夜色在雾谷中沉淀,浓得如同墨汁。
草庐内,只有陶罐中药汁翻滚的细微声响,以及木先生胸口绿光稳定而微弱的脉动。
慕容九和白素守在床榻边,如同两尊沉默的玉雕,心神却紧绷如弦。
布衣女子方才那番关于“门外之物”、“坐标”的话语,如同鬼魅的低语,在她们脑海中反复回响,带来刺骨的寒意。
王起依旧昏迷,但呼吸比之前悠长了些许,那极品丹药和草庐特殊的环境,正在缓慢而坚定地维系着他那残破的生机。
子时刚过,一直静坐的布衣女子忽然睁开了眼睛。
她起身,走到药炉前。陶罐中的药汁已熬煮得只剩下小半罐,色泽呈现出一种深邃的、仿佛内蕴星光的暗紫色,药香反而内敛到了极致,只有凑近了,才能闻到一股直透神魂的清凉气息。
“时候到了。”女子淡淡开口,声音在寂静的草庐中格外清晰。
她取过三个干净的玉碗,将暗紫色的药汁均匀倒入。
那药汁粘稠,流淌间竟隐隐有细碎的星辉闪烁。
“扶他起来。”女子对慕容九和白素说道。
两人连忙小心翼翼地将王起扶起,让他靠坐在床头。
女子端起一碗药,走到床边。
她没有立刻喂药,而是伸出食指,指尖萦绕着一缕极其纯净柔和的白光,轻轻点在了王起的眉心。
王起身体微微一颤,眉头紧蹙,似乎感受到了某种刺激。
“此药名‘星髓’,取其意,淬炼神魂,修补本源。”
女子一边以指尖白光引导,一边平静地解释,像是在进行一场教学。
“他神魂破碎,意识沉沦,需以外力引导,方能将药力送达根源。

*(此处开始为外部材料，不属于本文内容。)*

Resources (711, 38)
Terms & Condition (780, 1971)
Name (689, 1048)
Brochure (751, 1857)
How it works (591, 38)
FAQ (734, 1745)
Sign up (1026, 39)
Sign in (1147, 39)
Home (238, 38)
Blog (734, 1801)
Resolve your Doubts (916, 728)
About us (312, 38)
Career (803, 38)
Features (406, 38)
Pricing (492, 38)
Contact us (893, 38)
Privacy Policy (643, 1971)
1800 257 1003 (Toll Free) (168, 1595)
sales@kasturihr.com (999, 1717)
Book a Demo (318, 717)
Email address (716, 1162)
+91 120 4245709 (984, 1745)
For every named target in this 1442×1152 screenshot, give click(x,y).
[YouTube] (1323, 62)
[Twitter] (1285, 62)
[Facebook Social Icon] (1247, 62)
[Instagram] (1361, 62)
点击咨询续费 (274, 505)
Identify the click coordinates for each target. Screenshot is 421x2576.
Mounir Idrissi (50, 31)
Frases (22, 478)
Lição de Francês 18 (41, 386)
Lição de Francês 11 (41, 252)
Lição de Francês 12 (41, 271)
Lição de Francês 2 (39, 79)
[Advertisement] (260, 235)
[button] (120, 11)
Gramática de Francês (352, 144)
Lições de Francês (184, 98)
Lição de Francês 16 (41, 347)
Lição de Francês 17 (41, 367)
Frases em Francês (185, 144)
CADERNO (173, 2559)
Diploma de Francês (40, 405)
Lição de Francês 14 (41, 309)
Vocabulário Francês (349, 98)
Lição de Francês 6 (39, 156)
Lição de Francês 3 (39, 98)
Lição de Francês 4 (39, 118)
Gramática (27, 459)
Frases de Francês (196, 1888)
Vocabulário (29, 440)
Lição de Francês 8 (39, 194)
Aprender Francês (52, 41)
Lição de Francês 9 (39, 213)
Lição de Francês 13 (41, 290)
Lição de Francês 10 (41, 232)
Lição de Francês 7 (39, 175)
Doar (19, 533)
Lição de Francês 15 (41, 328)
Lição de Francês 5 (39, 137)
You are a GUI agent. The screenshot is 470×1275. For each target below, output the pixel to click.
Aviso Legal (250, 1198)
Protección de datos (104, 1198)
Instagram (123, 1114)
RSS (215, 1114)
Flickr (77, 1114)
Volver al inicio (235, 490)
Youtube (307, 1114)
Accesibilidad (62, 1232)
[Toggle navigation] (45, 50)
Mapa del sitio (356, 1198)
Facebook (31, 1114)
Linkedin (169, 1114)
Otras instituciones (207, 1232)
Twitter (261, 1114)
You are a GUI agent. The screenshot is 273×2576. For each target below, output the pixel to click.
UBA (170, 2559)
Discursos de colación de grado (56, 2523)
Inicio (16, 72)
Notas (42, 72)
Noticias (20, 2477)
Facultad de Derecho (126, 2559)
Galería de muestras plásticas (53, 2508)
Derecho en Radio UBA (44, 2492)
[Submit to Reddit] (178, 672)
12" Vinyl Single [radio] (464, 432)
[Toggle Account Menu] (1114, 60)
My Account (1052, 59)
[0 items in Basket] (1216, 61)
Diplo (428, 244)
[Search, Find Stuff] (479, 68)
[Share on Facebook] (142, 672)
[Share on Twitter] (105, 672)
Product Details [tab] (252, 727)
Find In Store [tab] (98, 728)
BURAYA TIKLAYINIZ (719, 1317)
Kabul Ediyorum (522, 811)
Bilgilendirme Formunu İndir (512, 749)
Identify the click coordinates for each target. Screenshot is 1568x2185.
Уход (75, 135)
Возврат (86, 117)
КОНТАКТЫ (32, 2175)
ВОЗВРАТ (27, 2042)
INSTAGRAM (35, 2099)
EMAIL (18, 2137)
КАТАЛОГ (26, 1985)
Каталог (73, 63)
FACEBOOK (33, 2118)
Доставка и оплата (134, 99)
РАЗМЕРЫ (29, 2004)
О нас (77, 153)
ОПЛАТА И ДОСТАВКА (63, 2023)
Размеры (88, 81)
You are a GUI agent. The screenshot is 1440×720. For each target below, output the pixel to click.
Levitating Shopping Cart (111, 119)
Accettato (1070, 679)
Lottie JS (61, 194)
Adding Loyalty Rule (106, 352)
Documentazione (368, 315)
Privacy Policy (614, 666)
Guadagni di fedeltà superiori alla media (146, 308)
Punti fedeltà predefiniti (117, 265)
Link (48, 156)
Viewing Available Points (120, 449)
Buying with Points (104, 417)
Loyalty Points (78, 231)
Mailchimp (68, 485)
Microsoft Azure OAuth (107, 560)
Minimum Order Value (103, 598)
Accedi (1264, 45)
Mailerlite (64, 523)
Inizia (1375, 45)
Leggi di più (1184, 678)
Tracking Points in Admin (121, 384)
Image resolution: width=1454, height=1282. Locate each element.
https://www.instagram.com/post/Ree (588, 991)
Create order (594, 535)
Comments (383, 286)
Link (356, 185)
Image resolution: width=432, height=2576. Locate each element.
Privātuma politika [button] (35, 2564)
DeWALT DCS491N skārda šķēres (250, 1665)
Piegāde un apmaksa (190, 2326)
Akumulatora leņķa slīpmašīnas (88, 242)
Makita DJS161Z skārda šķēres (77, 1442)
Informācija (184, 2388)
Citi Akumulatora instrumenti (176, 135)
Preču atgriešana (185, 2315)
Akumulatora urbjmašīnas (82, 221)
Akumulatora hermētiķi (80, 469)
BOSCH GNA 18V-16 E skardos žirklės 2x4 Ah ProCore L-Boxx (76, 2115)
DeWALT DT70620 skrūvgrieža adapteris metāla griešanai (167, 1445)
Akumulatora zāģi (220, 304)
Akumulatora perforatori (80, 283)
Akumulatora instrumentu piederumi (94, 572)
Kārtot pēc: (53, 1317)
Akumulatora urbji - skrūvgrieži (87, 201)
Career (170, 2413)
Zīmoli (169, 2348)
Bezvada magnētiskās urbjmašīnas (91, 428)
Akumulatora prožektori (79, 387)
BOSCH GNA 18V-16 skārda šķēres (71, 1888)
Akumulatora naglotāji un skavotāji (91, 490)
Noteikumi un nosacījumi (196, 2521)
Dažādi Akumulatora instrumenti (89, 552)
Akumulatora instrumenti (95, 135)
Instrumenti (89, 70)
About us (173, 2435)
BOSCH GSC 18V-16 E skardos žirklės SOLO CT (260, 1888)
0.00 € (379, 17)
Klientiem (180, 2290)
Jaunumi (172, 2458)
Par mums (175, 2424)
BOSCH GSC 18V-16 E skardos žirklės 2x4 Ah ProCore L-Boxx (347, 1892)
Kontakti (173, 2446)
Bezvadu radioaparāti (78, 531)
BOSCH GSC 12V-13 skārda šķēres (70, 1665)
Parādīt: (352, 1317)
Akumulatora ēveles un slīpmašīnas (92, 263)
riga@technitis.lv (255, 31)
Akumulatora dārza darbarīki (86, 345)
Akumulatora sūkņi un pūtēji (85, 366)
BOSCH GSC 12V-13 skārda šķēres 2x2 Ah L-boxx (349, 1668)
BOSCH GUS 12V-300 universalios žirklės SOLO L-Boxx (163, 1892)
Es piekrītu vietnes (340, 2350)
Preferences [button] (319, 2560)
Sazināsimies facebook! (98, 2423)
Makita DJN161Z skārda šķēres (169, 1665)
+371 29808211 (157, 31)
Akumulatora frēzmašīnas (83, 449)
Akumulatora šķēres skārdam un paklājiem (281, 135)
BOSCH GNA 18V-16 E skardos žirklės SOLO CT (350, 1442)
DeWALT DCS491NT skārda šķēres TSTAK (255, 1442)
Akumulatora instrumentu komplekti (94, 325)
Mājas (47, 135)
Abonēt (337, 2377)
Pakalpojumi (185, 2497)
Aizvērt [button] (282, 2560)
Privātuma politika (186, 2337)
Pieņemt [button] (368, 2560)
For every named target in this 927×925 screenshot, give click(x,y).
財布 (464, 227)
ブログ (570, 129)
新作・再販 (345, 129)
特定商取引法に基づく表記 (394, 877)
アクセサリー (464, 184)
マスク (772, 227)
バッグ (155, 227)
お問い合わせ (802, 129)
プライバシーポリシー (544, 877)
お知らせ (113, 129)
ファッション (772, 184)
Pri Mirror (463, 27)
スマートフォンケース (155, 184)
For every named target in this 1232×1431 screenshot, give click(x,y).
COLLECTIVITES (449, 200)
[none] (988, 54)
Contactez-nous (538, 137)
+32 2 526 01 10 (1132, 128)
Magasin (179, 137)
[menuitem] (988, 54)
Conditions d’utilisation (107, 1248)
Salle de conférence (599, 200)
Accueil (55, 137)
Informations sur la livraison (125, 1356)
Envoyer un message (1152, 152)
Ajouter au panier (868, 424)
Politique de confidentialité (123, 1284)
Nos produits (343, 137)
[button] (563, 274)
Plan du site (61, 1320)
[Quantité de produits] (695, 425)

”
随着她指尖白光的引导,王起眉心处,一点极其微弱的混沌之光艰难地亮起,如同风中残烛,明灭不定。
那是他自身“无”之境界的本源显化,此刻已黯淡到了极致。
女子将玉碗凑近,那暗紫色的“星髓”药汁仿佛受到吸引,化作一缕氤氲的紫气,顺着她指尖白光的引导,缓缓渡入王起眉心那点微弱的混沌之光中。
嗡——
一声极其轻微的、仿佛来自灵魂深处的震鸣响起。
王起浑身剧震,额头瞬间渗出细密的冷汗,牙关紧咬,似乎在承受巨大的痛苦。